Mass deploy Google Apps Script powered spreadsheet to limited users

2
votes

We've 100+ users, and we created a google spreadsheet for them one by one and ask them to input raw data in the spreadsheet.

The current workflow is we've a program to export the spreadsheets one by one into CSV file and import them to our backend system. That's ok.

Now, we've learned the Google Apps Script might be a better solution, e.g. user can discover the add-ons in the spreadsheet via "Add-ons -> Get Add-ons", so we can create multiple features and fully automate the import process by calling our APIs, e.g. validation, dryrun, import etc.

The problems:

  • We will keep updating feature in the apps script, so we don't want to update all these 100+ sheets documents every time.

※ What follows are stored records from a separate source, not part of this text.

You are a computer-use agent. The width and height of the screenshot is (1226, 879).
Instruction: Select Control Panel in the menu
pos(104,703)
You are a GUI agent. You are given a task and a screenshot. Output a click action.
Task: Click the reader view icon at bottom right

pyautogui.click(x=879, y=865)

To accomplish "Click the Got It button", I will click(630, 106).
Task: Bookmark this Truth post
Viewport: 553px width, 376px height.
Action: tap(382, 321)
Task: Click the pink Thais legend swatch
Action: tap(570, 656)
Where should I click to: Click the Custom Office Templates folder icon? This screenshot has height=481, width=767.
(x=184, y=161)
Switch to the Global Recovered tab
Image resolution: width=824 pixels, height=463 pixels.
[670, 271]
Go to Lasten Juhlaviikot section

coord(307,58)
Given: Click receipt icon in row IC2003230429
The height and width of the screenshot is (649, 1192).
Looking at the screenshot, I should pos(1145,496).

  • We don't want all public users can install in the add-ons, only our clients (they have Google auth)

  • Would be better if we can protect user from viewing / modifying our script

Are they possible?

Currently I think the best way is I can create a new library project and put most of the codes inside it, and create a container bounded apps script that use this library. Any better way?

2
google-apps-scriptgoogle-sheetsgoogle-apps-script-addon
A script can be either container bound, or stand alone. Is your script bound to a document or deployed on it's own? Either way, the user needs a URL address to access the file in your Google Drive. And the file can have it's Share Settings set. It would be possible for someone to discover the URL to the file who you don't want to access it, so you would need an authorization system. Either they need a Google account, so you can give them permission, or you need some other authorization system.Alan Wells
The first question is whether or not all the people you want to give access to, have a Google account or not? If you want to be able to give access to people whether they have a Google account or not, then you can't use Sharing Settings.Alan Wells
@SandyGood, I don't want to bound to the document as they are frequently updated, and if I distribute 100+ documents I shared with my clients, it would be a nightmare. So I want to have something like addon as in the market place, client can install/update/uninstall themselves. For the permission part, I assume they all have a valid Google account, but not necessary in my own Google Apps domain.Ryan
An Add On to what? To the browser? I don't understand. You can publish an Apps Script as a web application, so it's basically a website, but it doesn't have a typical URL. Then from the website, users can access the document, which can be updated anytime, and the user will always see the updated version. Do you email your users, or do your users request the document; or visit a website to see the document?Alan Wells
@SandyGood, I have edited my question to provide more background information. Thanks.Ryan

2 Answers

0
votes

Add-ons would fulfil your requirements in protecting your code and allowing updates but currently they need to be published to the Add-on store. A solution around this would be to include a function in your add-on which would mean only whitelisted users or sheets would have the full functionality of the add-on. Whitelisting could be maintained by something as simple as a master spreadsheet. Given that all add-on's need to be approved by Google they may take the view that limiting their use is detrimental to the add-on philosophy and not publish your add-on.

Edit: When an add-on is approved by Google there are visibility options to restrict access. As per add-on publication step #12:

In the "Visibility options" section, select which users will be able to find your add-on — usually either all users or only users with an account in your Google Apps domain.

A feature request has also been opened for Google Add-on store for Google Apps domains with whitelisting and publish permissions[/edit]

Alternative solutions are very dependent on your use case. For example, if the 100+ sheets are being used for data collection and needed no additional Apps Script powered functionality you can query the sheets using their document id and extract data from them. To do the the individual sheets would have to be shared with you even with basic view access.

Managed Libraries are another option but given the user needs read access to the library and has to manually update the library version if changes are made it is not suitable in your case.

0
votes

Add-on users are not able to see its code, and once a new version is published it will automatically deployed to all users that have installed it and to all documents where the add-on is enabled.

We can somehow limit the visibility of our add-ons by choosing "Unlisted" or "Private" but if a document that uses an add-on is shared, the document editors could install that add-on, so in order to enforce who has access to the add-on features we should include someway to whitelist access to add-on features.

We could hardcode the whitelist, use the Properties service or set a way to check an external whitelist.